Department of Health Behavior and Health Education, Fay W. Boozman College of Public Health, University of Arkansas for Medical Sciences, Little Rock, AR, USA.
Fay W. Boozman College of Public Health, Southern Public Health and Criminal Justice Research Center, University of Arkansas for Medical Sciences, Little Rock, AR, USA.
J Urban Health. 2023 Dec;100(6):1149-1158. doi: 10.1007/s11524-023-00795-y. Epub 2023 Nov 27.
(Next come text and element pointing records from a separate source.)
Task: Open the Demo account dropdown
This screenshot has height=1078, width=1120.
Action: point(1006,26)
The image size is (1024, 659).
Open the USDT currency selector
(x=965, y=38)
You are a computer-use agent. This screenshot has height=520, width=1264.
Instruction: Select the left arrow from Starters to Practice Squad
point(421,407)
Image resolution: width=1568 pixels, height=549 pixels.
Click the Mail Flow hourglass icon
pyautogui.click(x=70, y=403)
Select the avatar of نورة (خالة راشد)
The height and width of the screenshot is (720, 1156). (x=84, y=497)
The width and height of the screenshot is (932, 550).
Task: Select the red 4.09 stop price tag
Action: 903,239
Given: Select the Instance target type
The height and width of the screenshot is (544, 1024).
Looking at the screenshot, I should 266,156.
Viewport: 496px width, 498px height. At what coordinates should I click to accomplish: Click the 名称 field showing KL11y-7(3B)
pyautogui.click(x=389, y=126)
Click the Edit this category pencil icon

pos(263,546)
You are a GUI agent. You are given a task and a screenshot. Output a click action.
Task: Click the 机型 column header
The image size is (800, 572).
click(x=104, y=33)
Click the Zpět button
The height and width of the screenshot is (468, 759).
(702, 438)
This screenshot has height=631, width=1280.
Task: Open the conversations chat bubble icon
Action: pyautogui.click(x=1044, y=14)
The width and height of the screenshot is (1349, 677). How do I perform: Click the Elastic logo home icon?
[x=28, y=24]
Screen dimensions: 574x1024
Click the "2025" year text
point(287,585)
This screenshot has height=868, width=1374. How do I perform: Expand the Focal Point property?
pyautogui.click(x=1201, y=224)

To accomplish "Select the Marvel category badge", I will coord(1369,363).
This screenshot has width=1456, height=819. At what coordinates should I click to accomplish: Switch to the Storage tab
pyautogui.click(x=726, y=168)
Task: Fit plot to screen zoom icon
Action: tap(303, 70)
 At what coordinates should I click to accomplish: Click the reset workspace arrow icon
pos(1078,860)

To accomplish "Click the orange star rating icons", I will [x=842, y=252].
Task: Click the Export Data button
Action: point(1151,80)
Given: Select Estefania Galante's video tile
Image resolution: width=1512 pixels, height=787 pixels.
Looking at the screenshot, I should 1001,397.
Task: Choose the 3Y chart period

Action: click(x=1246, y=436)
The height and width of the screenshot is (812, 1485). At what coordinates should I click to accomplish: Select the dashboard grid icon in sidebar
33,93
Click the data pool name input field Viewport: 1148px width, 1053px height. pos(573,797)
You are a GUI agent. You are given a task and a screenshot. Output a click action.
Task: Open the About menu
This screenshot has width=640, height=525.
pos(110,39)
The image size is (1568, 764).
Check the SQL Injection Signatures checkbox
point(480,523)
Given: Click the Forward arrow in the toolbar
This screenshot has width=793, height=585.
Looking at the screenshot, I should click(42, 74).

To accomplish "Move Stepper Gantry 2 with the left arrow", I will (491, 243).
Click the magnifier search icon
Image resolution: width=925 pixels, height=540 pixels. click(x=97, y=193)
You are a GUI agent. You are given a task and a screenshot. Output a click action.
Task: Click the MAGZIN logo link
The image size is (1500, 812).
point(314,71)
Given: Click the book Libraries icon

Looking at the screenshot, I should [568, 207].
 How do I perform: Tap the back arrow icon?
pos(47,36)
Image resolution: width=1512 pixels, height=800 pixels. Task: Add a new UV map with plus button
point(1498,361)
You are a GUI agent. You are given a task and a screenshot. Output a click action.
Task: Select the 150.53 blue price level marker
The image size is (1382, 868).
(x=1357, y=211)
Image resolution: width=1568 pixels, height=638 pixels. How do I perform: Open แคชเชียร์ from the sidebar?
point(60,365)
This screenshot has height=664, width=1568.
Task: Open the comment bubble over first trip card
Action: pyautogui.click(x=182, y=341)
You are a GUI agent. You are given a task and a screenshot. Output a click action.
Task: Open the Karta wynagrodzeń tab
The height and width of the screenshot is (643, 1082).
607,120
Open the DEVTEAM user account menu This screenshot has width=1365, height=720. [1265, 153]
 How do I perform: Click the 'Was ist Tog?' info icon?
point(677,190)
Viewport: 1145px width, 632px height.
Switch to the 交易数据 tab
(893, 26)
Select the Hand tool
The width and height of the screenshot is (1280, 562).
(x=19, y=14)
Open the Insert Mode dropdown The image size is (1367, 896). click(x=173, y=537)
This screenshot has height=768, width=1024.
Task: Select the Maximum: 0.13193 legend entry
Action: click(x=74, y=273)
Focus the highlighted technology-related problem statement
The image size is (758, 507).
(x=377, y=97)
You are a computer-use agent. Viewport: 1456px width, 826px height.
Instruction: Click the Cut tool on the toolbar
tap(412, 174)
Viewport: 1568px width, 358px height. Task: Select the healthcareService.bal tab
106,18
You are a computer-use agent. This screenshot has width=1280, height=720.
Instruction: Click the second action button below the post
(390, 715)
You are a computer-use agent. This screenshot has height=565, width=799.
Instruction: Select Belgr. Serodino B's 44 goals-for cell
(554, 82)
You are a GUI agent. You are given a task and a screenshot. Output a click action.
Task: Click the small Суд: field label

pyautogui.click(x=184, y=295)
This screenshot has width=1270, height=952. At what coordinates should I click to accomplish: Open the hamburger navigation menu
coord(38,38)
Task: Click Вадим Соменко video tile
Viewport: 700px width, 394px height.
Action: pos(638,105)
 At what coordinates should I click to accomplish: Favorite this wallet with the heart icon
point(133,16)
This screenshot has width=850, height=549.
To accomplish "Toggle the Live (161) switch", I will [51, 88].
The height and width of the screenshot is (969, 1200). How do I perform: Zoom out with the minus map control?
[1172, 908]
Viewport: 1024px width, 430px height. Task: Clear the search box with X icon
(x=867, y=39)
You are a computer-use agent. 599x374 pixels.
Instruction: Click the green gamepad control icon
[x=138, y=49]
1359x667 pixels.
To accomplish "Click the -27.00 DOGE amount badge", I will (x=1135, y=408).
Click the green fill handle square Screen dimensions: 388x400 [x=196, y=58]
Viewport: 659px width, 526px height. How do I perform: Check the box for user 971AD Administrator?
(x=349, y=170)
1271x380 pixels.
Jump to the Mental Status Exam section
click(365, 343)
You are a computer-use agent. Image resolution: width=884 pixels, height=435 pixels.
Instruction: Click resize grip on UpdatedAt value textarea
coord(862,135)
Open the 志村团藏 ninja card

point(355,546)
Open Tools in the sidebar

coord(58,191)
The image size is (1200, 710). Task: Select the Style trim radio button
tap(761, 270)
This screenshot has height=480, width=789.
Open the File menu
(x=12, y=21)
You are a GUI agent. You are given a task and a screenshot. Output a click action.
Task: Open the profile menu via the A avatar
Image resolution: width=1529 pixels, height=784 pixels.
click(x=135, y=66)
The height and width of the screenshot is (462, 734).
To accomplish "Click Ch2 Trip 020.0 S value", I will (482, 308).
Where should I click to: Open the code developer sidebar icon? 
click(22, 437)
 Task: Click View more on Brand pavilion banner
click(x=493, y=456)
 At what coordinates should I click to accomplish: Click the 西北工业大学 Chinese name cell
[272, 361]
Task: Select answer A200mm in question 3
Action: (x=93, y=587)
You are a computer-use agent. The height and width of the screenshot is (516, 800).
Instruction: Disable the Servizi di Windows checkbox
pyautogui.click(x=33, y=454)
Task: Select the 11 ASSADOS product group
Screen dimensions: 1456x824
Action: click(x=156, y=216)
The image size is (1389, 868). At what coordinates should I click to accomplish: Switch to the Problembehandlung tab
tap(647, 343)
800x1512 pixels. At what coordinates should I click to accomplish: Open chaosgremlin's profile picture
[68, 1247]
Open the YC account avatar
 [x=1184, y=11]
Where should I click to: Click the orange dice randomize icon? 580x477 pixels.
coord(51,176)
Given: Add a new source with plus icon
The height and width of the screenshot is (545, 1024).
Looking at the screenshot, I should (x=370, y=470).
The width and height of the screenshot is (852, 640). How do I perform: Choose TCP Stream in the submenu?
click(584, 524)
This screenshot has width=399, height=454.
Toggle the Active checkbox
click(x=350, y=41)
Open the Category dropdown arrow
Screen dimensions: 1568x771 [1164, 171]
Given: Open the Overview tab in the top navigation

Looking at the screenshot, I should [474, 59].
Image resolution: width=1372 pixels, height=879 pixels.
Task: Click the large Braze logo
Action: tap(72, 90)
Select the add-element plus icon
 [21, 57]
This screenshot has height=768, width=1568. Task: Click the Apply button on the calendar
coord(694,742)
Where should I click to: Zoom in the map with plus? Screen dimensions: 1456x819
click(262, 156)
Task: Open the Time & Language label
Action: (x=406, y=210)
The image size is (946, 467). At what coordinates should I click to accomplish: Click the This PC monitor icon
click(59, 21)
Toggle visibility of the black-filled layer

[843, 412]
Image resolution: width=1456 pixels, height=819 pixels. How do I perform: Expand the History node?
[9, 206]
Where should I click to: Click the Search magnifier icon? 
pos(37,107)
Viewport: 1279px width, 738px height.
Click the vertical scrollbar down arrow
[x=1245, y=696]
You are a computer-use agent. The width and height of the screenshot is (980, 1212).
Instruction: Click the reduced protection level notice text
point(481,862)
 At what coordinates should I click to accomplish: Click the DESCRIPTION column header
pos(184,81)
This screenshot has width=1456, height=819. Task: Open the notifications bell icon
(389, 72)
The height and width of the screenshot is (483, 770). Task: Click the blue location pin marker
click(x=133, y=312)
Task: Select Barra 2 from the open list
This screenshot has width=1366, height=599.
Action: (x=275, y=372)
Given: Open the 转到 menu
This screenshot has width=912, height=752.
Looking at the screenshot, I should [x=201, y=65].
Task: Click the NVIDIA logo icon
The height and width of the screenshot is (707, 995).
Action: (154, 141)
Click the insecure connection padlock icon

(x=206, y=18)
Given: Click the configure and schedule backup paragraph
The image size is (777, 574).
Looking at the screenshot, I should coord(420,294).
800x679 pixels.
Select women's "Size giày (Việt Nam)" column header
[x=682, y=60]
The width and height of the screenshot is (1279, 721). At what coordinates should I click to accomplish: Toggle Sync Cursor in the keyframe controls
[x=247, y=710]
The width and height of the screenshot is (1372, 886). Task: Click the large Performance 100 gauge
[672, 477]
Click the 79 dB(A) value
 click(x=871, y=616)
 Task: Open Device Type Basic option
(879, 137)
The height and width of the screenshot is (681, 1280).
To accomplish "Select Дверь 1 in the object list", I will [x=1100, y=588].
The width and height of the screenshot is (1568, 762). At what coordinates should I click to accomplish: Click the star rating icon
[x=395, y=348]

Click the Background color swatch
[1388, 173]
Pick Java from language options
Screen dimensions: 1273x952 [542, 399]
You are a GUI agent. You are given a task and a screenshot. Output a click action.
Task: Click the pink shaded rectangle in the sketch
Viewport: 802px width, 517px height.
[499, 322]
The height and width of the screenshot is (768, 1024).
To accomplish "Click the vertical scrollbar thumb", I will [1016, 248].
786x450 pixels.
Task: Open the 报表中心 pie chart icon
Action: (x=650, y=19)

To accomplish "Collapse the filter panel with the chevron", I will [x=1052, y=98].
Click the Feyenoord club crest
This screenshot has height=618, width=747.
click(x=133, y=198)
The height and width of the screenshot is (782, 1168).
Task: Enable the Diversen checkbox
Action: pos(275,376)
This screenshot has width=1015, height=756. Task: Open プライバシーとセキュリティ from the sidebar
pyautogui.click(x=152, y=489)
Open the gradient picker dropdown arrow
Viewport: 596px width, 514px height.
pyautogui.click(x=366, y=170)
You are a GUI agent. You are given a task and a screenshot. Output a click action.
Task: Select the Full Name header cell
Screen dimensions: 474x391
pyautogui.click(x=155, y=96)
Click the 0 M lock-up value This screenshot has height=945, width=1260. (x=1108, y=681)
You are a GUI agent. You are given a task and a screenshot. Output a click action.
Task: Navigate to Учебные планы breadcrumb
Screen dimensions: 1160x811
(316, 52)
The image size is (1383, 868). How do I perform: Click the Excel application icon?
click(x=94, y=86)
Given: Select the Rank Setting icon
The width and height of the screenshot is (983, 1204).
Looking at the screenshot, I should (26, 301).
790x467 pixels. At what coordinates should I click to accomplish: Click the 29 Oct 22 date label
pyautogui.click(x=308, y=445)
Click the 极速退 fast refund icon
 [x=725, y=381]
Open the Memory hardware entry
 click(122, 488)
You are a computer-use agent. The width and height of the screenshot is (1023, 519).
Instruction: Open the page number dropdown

We sought to investigate temporal trends in telehealth availability among outpatient mental health treatment facilities and differences in the pace of telehealth growth by state urbanicity and rurality. We used the National Mental Health Services Survey (2015-2020) to identify outpatient mental health treatment facilities in the US (N = 28,989 facilities; 2015 n = 5,018; 2020 n = 4,889). We used logistic regression to model telehealth, predicted by time, state rurality (1 to 10% rural, 10 to < 20%, 20 to < 30%, or [Formula: see text] 30%), and their interaction, and adjusted for relevant covariates. We estimated the predicted probability of telehealth based on our model. We estimated effects with and without data from 2020 to assess whether the rapid and widespread adoption of telehealth during the COVID-19 pandemic changed the rural/urban trajectories of telehealth availability. We found that telehealth grew fastest in more urban states (year*rurality interaction p < 0.0001). Between 2015 and 2020, the predicted probability of telehealth in more urban states increased by 51 percentage points (from 9 to 61%), whereas telehealth in more rural states increased by 38 percentage points (from 23 to 61%). Predicted telehealth also varied widely by state, ranging from more than 75% of facilities (RI, OR) to below 20% (VT, KY). Health systems and new technological innovations must consider the unique challenges faced by urban populations and how best practices may be adapted to meet the growing urban demand. We framed our findings around the need for policies that minimize barriers to telehealth.
我们试图调查门诊心理健康治疗机构中远程医疗服务可用性的时间趋势,以及各州城市性和农村性对远程医疗发展速度的差异。我们使用了国家心理健康服务调查(2015-2020 年)来确定美国的门诊心理健康治疗机构(N=28989 个机构;2015 年 n=5018;2020 年 n=4889)。我们使用逻辑回归模型来预测远程医疗,预测因素是时间、州农村性(1%至 10%农村、10%至<20%农村、20%至<30%农村或[公式:见正文]30%农村)以及它们的交互作用,并调整了相关的协变量。我们根据我们的模型估计了远程医疗的预测概率。我们在有无 2020 年数据的情况下估计了效果,以评估 COVID-19 大流行期间远程医疗的快速广泛采用是否改变了远程医疗可用性的农村/城市轨迹。我们发现,在更城市化的州,远程医疗的增长速度最快(年份*农村性交互作用 p<0.0001)。在 2015 年至 2020 年期间,更城市化的州的远程医疗预测概率增加了 51 个百分点(从 9%增加到 61%),而更农村化的州的远程医疗则增加了 38 个百分点(从 23%增加到 61%)。远程医疗的预测概率也因州而异,范围从超过 75%的机构(RI、OR)到低于 20%的机构(VT、KY)。卫生系统和新的技术创新必须考虑到城市人口面临的独特挑战,以及如何调整最佳实践以满足不断增长的城市需求。我们根据需要制定了政策框架,以尽量减少远程医疗的障碍。